Los intelectuales empezaron a reparar en que la tecnología nos estaba moldeando tanto como nosotros la moldeábamos a ella. En 1910, el historiador Herbert Casson escribió que «con el uso del teléfono, la mente ha adquirido un nuevo hábito. Nos hemos desprendido de
la lentitud y la pereza... La vida se ha vuelto más tensa, despierta, enérgica». A Casson no le habría sorprendido saber que quien se pasa largas horas trabajando con un ordenador puede impacientarse con quienes no se mueven a la velocidad del software.
Frederick Winslow Taylor
A finales del siglo xix, un protoasesor de dirección empresarial, Frederick Winslow Taylor, dio otra vuelta de tuerca a la cultura de la celeridad.
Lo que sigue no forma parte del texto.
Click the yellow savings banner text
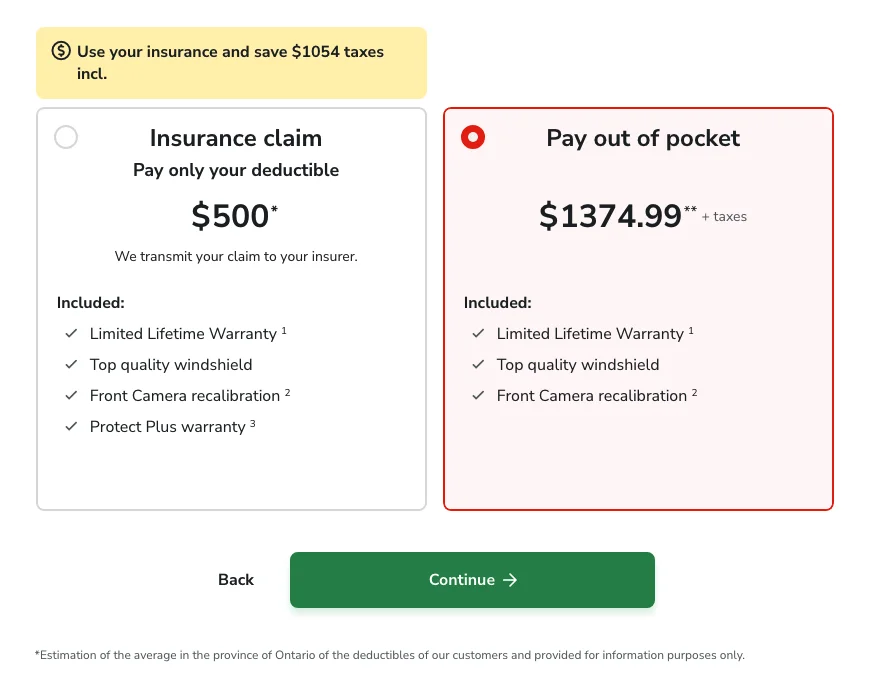 [230, 62]
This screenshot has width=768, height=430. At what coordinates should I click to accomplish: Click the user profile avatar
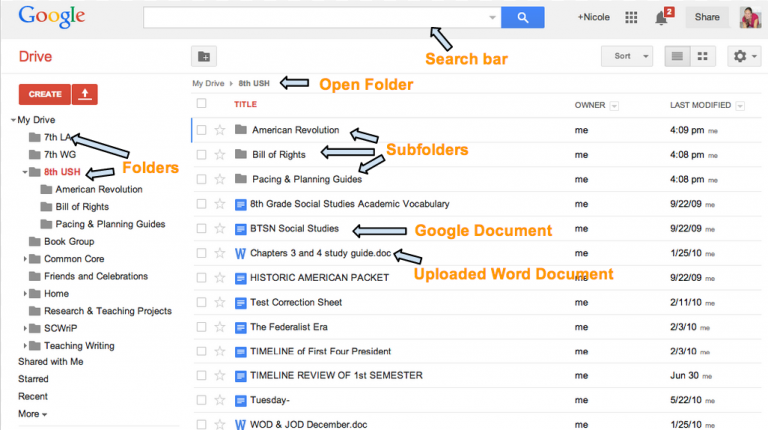(x=748, y=17)

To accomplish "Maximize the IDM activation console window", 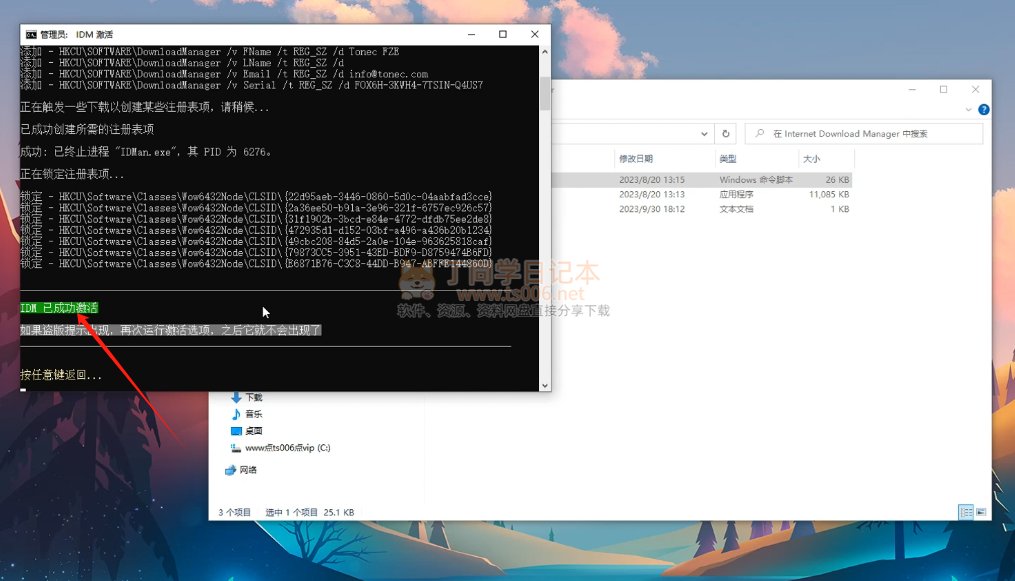I will click(x=502, y=34).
En la Acería Bethlehem de Pensilvania, Taylor utilizó un cronómetro y una regla de cálculo para determinar, hasta la última fracción de segundo, el tiempo que debería requerir cada tarea, y entonces las ordenó a fin de obtener la máxima eficiencia. «En el pasado, el hombre ha ocupado el primer lugar —dijo en un tono amenazador—. En el futuro, el “Sistema” debe ocupar el primer lugar.» Pero, aunque sus escritos se leían con interés en todo el mundo, Taylor obtuvo unos resultados mediocres cuando llevó a la práctica su «administración científica». En la Acería Bethlehem enseñó a un obrero a mover lingotes de hierro cuatro veces más rápido que la media en una jornada. Pero muchos otros obreros se marcharon, quejándose de estrés y fatiga. Taylor era un hombre duro con el que resultaba difícil congeniar, y acabaron por despedirle en 1901.
Pero a pesar de que vivió sus últimos años en una relativa oscuridad y los sindicalistas lo odiaban, su credo (primero el programa, luego el hombre) dejó una marca indeleble en la ideología occidental. Y no únicamente en el lugar de trabajo. Michael Schwarz, quien produjo en 1999 un documental sobre el taylorismo, dijo: «Es posible que Taylor muriese lleno de oprobio, pero probablemente se rió el último porque sus ideas acerca de la eficiencia han llegado a definir nuestra manera actual de vivir, no sólo en el trabajo sino también en nuestra vida personal - ELOGIO DE LA LENTITUD - Carl Honoré».